Material shown:

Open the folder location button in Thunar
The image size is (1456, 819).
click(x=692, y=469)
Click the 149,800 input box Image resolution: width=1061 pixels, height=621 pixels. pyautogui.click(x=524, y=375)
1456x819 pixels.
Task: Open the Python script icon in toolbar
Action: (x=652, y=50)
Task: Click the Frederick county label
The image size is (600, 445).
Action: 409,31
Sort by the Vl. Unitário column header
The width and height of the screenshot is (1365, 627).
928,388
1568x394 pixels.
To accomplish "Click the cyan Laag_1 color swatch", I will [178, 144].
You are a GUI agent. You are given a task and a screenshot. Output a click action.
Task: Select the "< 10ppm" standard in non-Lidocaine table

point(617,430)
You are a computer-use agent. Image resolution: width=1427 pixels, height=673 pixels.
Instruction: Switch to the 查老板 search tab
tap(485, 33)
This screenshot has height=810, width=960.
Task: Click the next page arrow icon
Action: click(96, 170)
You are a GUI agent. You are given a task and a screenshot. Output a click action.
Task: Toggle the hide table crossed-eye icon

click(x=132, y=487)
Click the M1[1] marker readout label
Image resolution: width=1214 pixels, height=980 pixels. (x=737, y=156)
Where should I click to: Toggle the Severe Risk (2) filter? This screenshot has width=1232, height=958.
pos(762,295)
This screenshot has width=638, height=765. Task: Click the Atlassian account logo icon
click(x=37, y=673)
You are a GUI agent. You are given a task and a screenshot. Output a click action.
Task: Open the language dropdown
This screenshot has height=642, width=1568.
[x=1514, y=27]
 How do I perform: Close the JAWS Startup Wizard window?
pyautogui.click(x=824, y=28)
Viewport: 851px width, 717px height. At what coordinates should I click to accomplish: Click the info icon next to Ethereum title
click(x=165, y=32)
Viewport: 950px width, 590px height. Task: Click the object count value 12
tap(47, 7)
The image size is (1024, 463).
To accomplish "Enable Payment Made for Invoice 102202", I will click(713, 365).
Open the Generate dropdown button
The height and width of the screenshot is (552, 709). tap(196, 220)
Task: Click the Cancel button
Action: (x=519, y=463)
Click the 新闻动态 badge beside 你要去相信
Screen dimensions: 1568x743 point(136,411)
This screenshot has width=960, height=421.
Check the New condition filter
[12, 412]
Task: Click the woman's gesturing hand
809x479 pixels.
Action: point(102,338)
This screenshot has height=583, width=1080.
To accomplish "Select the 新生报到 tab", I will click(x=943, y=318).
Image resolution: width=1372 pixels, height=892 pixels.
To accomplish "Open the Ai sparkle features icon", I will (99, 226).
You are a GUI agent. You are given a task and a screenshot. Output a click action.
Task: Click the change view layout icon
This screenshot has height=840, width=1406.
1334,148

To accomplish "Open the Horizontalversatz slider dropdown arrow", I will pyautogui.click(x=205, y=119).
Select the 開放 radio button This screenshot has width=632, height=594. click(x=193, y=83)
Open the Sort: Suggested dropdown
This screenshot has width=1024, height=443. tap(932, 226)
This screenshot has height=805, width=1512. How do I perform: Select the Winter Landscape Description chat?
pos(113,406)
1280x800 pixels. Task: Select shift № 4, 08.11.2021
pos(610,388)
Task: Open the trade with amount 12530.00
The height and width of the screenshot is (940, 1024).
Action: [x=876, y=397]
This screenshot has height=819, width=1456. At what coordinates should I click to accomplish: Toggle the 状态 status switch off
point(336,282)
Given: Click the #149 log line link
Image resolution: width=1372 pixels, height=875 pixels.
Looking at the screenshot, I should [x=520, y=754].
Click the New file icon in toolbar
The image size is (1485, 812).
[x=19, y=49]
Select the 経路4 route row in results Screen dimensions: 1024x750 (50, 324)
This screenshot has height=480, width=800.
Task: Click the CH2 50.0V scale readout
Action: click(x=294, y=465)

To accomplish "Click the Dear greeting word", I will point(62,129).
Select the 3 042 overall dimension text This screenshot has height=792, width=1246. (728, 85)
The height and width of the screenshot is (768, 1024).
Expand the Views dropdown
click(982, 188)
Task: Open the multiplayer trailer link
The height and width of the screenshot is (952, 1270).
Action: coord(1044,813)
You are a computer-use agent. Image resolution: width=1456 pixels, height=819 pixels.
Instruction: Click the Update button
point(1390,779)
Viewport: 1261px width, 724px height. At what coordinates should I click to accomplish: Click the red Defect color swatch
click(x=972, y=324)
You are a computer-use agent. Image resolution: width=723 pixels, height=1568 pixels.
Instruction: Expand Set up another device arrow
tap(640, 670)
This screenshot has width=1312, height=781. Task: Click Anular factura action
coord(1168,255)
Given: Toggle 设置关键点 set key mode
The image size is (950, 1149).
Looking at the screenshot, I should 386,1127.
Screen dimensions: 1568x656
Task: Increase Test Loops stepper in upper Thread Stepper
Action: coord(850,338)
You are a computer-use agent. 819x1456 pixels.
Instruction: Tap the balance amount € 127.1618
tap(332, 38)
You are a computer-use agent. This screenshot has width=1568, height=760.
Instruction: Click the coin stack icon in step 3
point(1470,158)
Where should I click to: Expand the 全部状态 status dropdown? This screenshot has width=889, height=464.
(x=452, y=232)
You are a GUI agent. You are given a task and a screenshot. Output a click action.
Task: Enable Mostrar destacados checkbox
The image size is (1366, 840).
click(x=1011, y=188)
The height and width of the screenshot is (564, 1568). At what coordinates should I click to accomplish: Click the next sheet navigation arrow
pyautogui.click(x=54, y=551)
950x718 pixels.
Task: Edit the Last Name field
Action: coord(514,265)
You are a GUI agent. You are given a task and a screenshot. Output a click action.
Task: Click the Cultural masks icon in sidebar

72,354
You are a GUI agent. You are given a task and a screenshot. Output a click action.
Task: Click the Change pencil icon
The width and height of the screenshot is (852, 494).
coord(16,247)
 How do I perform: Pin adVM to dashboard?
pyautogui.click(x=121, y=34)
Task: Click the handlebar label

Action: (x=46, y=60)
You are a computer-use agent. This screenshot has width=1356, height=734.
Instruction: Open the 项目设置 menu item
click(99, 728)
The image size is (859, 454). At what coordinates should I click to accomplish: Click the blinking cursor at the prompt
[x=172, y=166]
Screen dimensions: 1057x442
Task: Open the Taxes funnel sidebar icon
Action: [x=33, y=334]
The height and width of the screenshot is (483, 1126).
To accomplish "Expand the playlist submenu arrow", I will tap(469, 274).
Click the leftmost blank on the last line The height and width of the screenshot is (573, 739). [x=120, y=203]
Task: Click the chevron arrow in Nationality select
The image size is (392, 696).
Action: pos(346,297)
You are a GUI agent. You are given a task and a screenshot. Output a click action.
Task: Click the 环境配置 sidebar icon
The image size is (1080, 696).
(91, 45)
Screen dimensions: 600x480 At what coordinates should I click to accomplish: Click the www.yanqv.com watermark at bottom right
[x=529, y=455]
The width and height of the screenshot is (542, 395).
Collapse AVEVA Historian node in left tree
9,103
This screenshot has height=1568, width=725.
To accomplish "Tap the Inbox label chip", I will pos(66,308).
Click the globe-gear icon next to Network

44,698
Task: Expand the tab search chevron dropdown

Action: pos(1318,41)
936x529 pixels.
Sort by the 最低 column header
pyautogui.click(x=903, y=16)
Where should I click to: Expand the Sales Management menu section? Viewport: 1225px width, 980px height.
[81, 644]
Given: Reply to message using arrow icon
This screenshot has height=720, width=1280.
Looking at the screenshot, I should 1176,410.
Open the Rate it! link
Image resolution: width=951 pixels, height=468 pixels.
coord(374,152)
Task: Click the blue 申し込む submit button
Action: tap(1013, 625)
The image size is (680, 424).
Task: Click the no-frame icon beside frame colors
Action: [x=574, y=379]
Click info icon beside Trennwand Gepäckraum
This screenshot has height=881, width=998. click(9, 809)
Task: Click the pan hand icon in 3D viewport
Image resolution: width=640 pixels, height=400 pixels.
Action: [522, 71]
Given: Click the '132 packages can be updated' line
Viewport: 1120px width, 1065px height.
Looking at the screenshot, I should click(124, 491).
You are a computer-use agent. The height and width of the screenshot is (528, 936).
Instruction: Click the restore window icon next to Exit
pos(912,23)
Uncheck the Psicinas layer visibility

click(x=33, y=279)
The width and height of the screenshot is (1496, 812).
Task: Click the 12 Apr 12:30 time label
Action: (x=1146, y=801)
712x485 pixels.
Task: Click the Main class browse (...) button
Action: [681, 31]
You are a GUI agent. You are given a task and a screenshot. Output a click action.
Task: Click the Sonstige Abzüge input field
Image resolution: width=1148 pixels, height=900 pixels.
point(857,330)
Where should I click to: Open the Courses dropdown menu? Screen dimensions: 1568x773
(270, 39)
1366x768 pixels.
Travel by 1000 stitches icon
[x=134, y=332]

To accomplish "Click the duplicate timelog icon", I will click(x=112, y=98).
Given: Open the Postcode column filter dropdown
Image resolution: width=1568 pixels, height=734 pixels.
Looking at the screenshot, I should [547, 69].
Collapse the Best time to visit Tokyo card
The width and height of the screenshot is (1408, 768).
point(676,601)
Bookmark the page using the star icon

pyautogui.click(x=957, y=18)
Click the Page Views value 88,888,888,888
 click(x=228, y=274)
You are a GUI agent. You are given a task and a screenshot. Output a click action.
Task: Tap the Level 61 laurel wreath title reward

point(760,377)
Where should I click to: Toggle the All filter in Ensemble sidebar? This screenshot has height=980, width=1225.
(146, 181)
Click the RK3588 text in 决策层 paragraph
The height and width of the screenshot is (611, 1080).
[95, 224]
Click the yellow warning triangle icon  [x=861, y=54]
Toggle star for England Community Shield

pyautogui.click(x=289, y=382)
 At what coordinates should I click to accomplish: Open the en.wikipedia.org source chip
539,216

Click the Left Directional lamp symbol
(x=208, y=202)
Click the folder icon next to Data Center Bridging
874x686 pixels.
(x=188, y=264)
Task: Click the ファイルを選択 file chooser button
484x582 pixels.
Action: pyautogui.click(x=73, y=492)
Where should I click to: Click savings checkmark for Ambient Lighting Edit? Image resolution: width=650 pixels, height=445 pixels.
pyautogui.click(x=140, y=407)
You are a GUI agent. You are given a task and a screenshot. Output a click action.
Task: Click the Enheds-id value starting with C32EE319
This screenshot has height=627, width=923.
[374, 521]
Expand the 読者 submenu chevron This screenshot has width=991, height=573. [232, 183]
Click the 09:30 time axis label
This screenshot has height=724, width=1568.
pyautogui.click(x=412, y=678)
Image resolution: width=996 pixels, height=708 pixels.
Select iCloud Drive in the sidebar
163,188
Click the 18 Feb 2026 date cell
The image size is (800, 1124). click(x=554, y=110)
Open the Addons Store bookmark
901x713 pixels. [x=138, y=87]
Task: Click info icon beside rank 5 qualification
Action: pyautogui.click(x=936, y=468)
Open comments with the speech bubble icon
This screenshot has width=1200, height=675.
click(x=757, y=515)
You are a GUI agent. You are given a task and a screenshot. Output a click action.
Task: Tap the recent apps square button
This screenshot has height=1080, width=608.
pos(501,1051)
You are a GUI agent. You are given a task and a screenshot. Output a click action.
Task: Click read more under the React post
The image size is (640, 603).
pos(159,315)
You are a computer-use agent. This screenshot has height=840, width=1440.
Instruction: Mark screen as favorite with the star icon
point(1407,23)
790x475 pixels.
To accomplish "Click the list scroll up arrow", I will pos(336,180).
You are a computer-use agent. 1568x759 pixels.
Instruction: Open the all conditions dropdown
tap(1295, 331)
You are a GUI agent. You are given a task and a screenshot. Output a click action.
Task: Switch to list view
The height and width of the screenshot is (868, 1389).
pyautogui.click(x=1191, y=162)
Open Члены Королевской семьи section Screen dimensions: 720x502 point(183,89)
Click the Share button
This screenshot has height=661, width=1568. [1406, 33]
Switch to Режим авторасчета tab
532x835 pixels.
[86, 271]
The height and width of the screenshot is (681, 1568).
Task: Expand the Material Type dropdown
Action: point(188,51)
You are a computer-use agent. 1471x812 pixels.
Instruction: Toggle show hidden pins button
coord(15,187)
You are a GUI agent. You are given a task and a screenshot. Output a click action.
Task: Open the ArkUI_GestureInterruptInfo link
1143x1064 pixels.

Aim of the exercise: Could you reproduce the data above word for word, starting at the line containing "Select the 3" and ending with the line containing "tap(332, 38)", both of those lines included?

Finished answer:
Select the 3 042 overall dimension text This screenshot has height=792, width=1246. (728, 85)
The height and width of the screenshot is (768, 1024).
Expand the Views dropdown
click(982, 188)
Task: Open the multiplayer trailer link
The height and width of the screenshot is (952, 1270).
Action: coord(1044,813)
You are a computer-use agent. Image resolution: width=1456 pixels, height=819 pixels.
Instruction: Click the Update button
point(1390,779)
Viewport: 1261px width, 724px height. At what coordinates should I click to accomplish: Click the red Defect color swatch
click(x=972, y=324)
You are a computer-use agent. Image resolution: width=723 pixels, height=1568 pixels.
Instruction: Expand Set up another device arrow
tap(640, 670)
This screenshot has width=1312, height=781. Task: Click Anular factura action
coord(1168,255)
Given: Toggle 设置关键点 set key mode
The image size is (950, 1149).
Looking at the screenshot, I should 386,1127.
Screen dimensions: 1568x656
Task: Increase Test Loops stepper in upper Thread Stepper
Action: coord(850,338)
You are a computer-use agent. 819x1456 pixels.
Instruction: Tap the balance amount € 127.1618
tap(332, 38)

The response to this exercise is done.